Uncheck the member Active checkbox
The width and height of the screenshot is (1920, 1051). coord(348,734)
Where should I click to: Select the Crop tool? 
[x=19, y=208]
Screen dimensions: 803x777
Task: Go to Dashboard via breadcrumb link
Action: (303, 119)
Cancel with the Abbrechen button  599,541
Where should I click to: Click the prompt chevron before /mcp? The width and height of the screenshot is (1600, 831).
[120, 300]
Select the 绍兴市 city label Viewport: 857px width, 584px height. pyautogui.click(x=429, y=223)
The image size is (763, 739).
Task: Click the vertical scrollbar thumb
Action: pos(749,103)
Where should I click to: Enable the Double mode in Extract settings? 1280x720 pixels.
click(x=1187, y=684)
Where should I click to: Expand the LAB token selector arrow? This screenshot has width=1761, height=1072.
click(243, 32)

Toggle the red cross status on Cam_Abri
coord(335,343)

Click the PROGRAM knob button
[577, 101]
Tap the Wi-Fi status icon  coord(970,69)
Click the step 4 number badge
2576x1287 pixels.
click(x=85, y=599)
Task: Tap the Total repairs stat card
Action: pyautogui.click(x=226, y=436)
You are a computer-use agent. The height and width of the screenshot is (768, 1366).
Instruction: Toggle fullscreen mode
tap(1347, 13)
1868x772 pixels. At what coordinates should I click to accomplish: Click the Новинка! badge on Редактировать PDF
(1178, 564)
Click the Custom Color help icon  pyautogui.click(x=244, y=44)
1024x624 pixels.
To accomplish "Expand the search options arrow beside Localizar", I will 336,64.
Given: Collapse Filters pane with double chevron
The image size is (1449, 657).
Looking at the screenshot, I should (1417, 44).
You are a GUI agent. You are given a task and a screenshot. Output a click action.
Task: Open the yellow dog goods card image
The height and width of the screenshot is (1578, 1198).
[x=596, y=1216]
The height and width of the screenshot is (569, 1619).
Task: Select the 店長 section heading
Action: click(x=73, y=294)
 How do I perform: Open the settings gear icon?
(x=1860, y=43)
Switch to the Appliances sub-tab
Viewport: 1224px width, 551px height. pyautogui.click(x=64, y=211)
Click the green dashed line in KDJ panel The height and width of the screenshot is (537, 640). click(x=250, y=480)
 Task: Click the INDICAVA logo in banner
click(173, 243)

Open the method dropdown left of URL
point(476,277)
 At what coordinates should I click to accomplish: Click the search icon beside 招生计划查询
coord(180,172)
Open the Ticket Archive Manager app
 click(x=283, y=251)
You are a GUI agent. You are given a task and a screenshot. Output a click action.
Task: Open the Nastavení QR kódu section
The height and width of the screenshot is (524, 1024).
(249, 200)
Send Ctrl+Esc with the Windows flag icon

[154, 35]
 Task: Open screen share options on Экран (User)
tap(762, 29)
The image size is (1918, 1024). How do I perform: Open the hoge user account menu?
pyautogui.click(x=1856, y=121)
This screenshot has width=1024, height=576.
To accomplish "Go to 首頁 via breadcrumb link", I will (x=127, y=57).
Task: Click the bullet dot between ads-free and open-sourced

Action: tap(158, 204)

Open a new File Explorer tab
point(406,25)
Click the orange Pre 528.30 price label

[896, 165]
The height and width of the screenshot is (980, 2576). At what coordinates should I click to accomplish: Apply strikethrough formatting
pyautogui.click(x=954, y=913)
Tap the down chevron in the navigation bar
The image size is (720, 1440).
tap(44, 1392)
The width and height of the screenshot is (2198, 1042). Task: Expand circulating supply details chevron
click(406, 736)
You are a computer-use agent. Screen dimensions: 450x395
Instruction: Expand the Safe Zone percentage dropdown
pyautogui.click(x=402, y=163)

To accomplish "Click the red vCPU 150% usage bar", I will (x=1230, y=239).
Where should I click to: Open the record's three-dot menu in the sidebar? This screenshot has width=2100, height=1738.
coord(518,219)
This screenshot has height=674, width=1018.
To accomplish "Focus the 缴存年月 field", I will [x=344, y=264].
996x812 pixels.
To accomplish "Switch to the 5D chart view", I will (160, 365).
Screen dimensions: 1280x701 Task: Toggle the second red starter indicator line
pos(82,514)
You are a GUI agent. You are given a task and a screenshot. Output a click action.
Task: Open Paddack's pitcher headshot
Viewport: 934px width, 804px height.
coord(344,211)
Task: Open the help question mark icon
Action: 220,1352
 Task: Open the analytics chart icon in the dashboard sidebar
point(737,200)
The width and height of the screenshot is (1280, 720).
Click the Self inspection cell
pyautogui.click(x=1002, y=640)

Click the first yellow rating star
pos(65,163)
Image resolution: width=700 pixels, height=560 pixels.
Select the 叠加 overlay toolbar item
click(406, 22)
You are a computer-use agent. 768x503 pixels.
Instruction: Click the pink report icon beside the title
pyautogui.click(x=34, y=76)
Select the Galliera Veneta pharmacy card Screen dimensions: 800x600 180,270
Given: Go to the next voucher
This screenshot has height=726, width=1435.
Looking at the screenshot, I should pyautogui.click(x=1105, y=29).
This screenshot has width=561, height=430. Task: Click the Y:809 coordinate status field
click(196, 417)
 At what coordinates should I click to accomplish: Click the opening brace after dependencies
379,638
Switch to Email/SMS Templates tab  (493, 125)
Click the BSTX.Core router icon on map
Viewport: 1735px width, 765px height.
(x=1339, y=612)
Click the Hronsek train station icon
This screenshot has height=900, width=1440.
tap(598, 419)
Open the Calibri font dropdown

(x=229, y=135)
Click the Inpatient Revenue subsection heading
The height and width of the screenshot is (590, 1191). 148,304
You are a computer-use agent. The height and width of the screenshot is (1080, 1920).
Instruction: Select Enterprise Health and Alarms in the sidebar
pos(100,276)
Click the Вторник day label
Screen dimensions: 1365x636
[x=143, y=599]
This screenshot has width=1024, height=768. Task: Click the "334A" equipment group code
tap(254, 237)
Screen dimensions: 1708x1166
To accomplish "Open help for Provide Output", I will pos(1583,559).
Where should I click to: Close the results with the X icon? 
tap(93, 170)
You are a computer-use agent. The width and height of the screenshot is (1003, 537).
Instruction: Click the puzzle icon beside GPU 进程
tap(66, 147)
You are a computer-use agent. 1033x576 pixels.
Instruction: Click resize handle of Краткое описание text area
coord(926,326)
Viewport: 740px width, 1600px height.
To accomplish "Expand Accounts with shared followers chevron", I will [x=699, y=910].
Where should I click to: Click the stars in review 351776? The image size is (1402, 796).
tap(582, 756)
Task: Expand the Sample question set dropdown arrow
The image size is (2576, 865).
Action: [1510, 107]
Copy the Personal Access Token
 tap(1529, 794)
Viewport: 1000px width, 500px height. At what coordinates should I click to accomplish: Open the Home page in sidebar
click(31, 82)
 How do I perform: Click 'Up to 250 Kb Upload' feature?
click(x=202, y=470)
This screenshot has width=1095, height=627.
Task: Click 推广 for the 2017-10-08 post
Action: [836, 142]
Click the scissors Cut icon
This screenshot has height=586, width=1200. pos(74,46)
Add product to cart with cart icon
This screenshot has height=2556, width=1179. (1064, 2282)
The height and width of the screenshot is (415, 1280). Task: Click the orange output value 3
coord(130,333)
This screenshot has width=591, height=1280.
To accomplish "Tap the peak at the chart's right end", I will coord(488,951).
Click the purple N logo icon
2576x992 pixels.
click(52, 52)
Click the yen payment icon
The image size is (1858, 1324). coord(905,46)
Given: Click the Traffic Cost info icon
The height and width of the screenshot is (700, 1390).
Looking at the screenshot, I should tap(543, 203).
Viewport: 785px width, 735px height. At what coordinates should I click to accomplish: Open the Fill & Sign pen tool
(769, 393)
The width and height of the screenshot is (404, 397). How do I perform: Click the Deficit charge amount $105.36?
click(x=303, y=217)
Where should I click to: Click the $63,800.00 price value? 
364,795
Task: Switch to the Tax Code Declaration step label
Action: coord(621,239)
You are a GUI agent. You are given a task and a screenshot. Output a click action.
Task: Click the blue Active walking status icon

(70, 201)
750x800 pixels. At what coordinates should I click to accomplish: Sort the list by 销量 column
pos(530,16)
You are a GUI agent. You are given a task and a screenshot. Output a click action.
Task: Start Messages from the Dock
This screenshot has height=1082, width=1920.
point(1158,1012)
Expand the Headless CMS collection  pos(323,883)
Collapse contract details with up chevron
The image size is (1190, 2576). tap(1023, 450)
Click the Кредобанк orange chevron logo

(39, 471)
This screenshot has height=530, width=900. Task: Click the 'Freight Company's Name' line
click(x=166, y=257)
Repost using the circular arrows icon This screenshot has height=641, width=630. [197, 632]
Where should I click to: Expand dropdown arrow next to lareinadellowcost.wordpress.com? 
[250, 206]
══════════
# [WHAT THE TASK REQUIRES]
Write out the rows from the line with "The width and height of the screenshot is (404, 397)." up to and including the line with "Action: coord(621,239)".

# [COMPLETED EXERCISE]
The width and height of the screenshot is (404, 397). How do I perform: Click the Deficit charge amount $105.36?
click(x=303, y=217)
Where should I click to: Click the $63,800.00 price value? 
364,795
Task: Switch to the Tax Code Declaration step label
Action: coord(621,239)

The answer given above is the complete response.